- _Exercise_
Omit any picture, and return the remaining data exactly as written.

- _Dataset records_

- - -

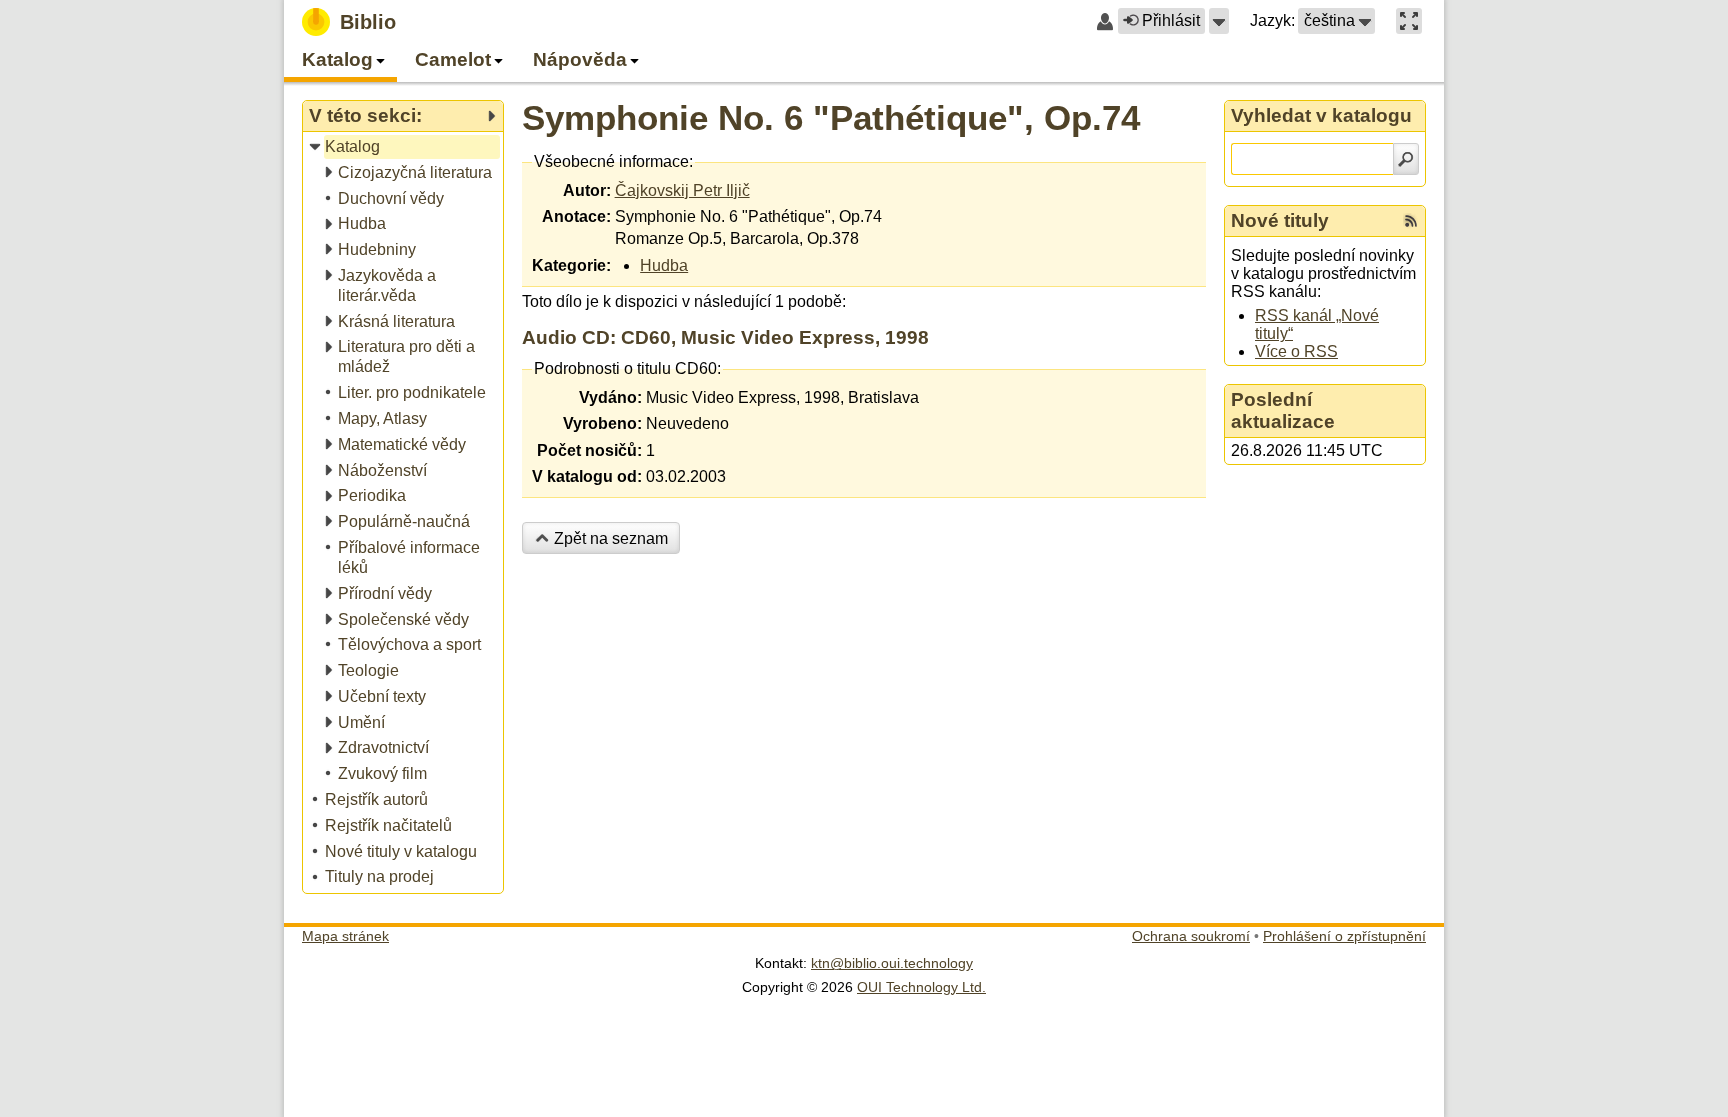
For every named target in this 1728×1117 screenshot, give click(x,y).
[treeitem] (404, 147)
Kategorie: (571, 265)
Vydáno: (610, 397)
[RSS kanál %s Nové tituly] (1411, 221)
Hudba (664, 265)
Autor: (587, 190)
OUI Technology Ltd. (921, 987)
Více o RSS (1296, 351)
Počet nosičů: (589, 450)
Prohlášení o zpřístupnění (1344, 936)
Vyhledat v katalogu (1321, 115)
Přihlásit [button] (1171, 20)
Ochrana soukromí (1191, 936)
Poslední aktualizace (1283, 410)
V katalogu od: (587, 476)
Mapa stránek (345, 936)
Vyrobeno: (602, 423)
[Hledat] (1406, 159)
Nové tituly (1280, 220)
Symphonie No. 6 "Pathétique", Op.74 (831, 117)
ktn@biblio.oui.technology (892, 963)
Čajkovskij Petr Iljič (682, 190)
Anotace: (576, 216)
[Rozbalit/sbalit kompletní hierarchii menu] (491, 116)
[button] (1219, 21)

- - -

- _Written solution_
For every named target in this 1728×1117 screenshot, give click(x,y).
[treeitem] (404, 147)
Kategorie: (571, 265)
Vydáno: (610, 397)
[RSS kanál %s Nové tituly] (1411, 221)
Hudba (664, 265)
Autor: (587, 190)
OUI Technology Ltd. (921, 987)
Více o RSS (1296, 351)
Počet nosičů: (589, 450)
Prohlášení o zpřístupnění (1344, 936)
Vyhledat v katalogu (1321, 115)
Přihlásit [button] (1171, 20)
Ochrana soukromí (1191, 936)
Poslední aktualizace (1283, 410)
V katalogu od: (587, 476)
Mapa stránek (345, 936)
Vyrobeno: (602, 423)
[Hledat] (1406, 159)
Nové tituly (1280, 220)
Symphonie No. 6 "Pathétique", Op.74 (831, 117)
ktn@biblio.oui.technology (892, 963)
Čajkovskij Petr Iljič (682, 190)
Anotace: (576, 216)
[Rozbalit/sbalit kompletní hierarchii menu] (491, 116)
[button] (1219, 21)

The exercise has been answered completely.